- **Directions for this task**: Update the items below by changing every "GUI agent" to "desktop assistant" and leaving everything else untouched.
####################
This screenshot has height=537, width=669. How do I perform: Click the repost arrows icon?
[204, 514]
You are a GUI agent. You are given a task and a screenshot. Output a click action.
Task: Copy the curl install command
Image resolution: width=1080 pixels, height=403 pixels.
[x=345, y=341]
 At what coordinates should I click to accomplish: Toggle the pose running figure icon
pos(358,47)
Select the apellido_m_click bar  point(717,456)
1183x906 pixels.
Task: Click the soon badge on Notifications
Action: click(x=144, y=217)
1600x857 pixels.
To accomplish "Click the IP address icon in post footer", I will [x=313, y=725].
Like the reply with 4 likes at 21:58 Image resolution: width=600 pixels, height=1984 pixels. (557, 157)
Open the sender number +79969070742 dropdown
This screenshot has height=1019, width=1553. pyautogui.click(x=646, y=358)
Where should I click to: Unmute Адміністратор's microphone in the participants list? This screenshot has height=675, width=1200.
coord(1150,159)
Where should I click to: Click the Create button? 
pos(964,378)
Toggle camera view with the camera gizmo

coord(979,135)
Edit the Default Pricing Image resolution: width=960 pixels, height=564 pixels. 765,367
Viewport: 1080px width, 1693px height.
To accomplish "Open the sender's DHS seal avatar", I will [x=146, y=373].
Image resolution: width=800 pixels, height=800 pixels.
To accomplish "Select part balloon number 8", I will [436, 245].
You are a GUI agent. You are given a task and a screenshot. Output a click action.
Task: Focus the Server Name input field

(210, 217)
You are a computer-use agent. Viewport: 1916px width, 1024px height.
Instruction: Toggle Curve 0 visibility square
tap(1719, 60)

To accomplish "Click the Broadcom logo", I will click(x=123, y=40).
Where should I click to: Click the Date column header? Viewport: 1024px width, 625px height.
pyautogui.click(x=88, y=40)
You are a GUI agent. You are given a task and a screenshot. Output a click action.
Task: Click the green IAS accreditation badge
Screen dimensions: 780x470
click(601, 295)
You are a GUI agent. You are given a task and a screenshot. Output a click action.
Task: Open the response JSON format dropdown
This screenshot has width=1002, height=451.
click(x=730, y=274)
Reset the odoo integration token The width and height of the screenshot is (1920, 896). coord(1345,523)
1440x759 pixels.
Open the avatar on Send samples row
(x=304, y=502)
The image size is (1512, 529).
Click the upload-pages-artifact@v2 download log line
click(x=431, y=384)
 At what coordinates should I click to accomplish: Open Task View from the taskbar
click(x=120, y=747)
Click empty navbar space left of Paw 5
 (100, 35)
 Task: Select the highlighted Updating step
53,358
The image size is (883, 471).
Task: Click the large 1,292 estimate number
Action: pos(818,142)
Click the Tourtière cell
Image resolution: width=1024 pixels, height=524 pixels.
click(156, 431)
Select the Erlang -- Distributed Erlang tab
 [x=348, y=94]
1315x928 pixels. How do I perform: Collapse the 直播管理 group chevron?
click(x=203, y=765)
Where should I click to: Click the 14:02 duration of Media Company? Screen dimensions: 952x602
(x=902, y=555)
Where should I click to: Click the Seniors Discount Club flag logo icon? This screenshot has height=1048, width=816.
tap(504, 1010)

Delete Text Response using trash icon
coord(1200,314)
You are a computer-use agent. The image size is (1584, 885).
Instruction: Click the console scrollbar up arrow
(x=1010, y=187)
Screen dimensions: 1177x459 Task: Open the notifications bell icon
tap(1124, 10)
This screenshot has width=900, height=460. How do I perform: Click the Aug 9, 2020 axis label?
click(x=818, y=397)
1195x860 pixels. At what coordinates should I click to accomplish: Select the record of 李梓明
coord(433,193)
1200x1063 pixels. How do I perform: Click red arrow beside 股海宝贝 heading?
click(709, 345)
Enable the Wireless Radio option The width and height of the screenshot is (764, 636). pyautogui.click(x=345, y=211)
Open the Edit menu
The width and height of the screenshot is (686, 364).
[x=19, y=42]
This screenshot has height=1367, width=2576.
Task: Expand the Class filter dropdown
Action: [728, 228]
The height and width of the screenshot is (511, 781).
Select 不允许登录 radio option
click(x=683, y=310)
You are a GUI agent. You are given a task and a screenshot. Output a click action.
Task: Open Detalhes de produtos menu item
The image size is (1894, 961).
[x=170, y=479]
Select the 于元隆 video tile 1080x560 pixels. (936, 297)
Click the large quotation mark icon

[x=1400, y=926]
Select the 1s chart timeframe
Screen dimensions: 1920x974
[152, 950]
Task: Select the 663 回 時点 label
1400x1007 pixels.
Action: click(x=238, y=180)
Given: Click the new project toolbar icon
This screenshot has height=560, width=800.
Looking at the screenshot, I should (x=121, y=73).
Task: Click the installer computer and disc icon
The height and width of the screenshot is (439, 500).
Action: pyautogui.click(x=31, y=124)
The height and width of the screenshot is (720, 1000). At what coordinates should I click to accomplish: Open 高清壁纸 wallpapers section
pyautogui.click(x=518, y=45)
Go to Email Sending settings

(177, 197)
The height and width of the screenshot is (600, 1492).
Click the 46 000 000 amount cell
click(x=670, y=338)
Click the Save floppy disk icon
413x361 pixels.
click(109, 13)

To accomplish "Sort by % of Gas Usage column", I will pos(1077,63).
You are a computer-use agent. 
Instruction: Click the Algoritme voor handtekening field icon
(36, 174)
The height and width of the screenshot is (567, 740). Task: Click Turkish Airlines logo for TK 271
####################
- **Output below**:
This screenshot has height=537, width=669. How do I perform: Click the repost arrows icon?
[204, 514]
You are a desktop assistant. You are given a task and a screenshot. Output a click action.
Task: Copy the curl install command
Image resolution: width=1080 pixels, height=403 pixels.
[x=345, y=341]
 At what coordinates should I click to accomplish: Toggle the pose running figure icon
pos(358,47)
Select the apellido_m_click bar  point(717,456)
1183x906 pixels.
Task: Click the soon badge on Notifications
Action: click(x=144, y=217)
1600x857 pixels.
To accomplish "Click the IP address icon in post footer", I will [x=313, y=725].
Like the reply with 4 likes at 21:58 Image resolution: width=600 pixels, height=1984 pixels. (557, 157)
Open the sender number +79969070742 dropdown
This screenshot has height=1019, width=1553. pyautogui.click(x=646, y=358)
Where should I click to: Unmute Адміністратор's microphone in the participants list? This screenshot has height=675, width=1200.
coord(1150,159)
Where should I click to: Click the Create button? 
pos(964,378)
Toggle camera view with the camera gizmo

coord(979,135)
Edit the Default Pricing Image resolution: width=960 pixels, height=564 pixels. 765,367
Viewport: 1080px width, 1693px height.
To accomplish "Open the sender's DHS seal avatar", I will [x=146, y=373].
Image resolution: width=800 pixels, height=800 pixels.
To accomplish "Select part balloon number 8", I will [436, 245].
You are a desktop assistant. You are given a task and a screenshot. Output a click action.
Task: Focus the Server Name input field

(210, 217)
You are a computer-use agent. Viewport: 1916px width, 1024px height.
Instruction: Toggle Curve 0 visibility square
tap(1719, 60)

To accomplish "Click the Broadcom logo", I will click(x=123, y=40).
Where should I click to: Click the Date column header? Viewport: 1024px width, 625px height.
pyautogui.click(x=88, y=40)
You are a desktop assistant. You are given a task and a screenshot. Output a click action.
Task: Click the green IAS accreditation badge
Screen dimensions: 780x470
click(601, 295)
You are a desktop assistant. You are given a task and a screenshot. Output a click action.
Task: Open the response JSON format dropdown
This screenshot has width=1002, height=451.
click(x=730, y=274)
Reset the odoo integration token The width and height of the screenshot is (1920, 896). coord(1345,523)
1440x759 pixels.
Open the avatar on Send samples row
(x=304, y=502)
The image size is (1512, 529).
Click the upload-pages-artifact@v2 download log line
click(x=431, y=384)
 At what coordinates should I click to accomplish: Open Task View from the taskbar
click(x=120, y=747)
Click empty navbar space left of Paw 5
 (100, 35)
 Task: Select the highlighted Updating step
53,358
The image size is (883, 471).
Task: Click the large 1,292 estimate number
Action: pos(818,142)
Click the Tourtière cell
Image resolution: width=1024 pixels, height=524 pixels.
click(156, 431)
Select the Erlang -- Distributed Erlang tab
 [x=348, y=94]
1315x928 pixels. How do I perform: Collapse the 直播管理 group chevron?
click(x=203, y=765)
Where should I click to: Click the 14:02 duration of Media Company? Screen dimensions: 952x602
(x=902, y=555)
Where should I click to: Click the Seniors Discount Club flag logo icon? This screenshot has height=1048, width=816.
tap(504, 1010)

Delete Text Response using trash icon
coord(1200,314)
You are a computer-use agent. The image size is (1584, 885).
Instruction: Click the console scrollbar up arrow
(x=1010, y=187)
Screen dimensions: 1177x459 Task: Open the notifications bell icon
tap(1124, 10)
This screenshot has width=900, height=460. How do I perform: Click the Aug 9, 2020 axis label?
click(x=818, y=397)
1195x860 pixels. At what coordinates should I click to accomplish: Select the record of 李梓明
coord(433,193)
1200x1063 pixels. How do I perform: Click red arrow beside 股海宝贝 heading?
click(709, 345)
Enable the Wireless Radio option The width and height of the screenshot is (764, 636). pyautogui.click(x=345, y=211)
Open the Edit menu
The width and height of the screenshot is (686, 364).
[x=19, y=42]
This screenshot has height=1367, width=2576.
Task: Expand the Class filter dropdown
Action: [728, 228]
The height and width of the screenshot is (511, 781).
Select 不允许登录 radio option
click(x=683, y=310)
You are a desktop assistant. You are given a task and a screenshot. Output a click action.
Task: Open Detalhes de produtos menu item
The image size is (1894, 961).
[x=170, y=479]
Select the 于元隆 video tile 1080x560 pixels. (936, 297)
Click the large quotation mark icon

[x=1400, y=926]
Select the 1s chart timeframe
Screen dimensions: 1920x974
[152, 950]
Task: Select the 663 回 時点 label
1400x1007 pixels.
Action: click(x=238, y=180)
Given: Click the new project toolbar icon
This screenshot has height=560, width=800.
Looking at the screenshot, I should (x=121, y=73).
Task: Click the installer computer and disc icon
The height and width of the screenshot is (439, 500).
Action: pyautogui.click(x=31, y=124)
The height and width of the screenshot is (720, 1000). At what coordinates should I click to accomplish: Open 高清壁纸 wallpapers section
pyautogui.click(x=518, y=45)
Go to Email Sending settings

(177, 197)
The height and width of the screenshot is (600, 1492).
Click the 46 000 000 amount cell
click(x=670, y=338)
Click the Save floppy disk icon
413x361 pixels.
click(109, 13)

To accomplish "Sort by % of Gas Usage column", I will pos(1077,63).
You are a computer-use agent. 
Instruction: Click the Algoritme voor handtekening field icon
(36, 174)
The height and width of the screenshot is (567, 740). Task: Click Turkish Airlines logo for TK 271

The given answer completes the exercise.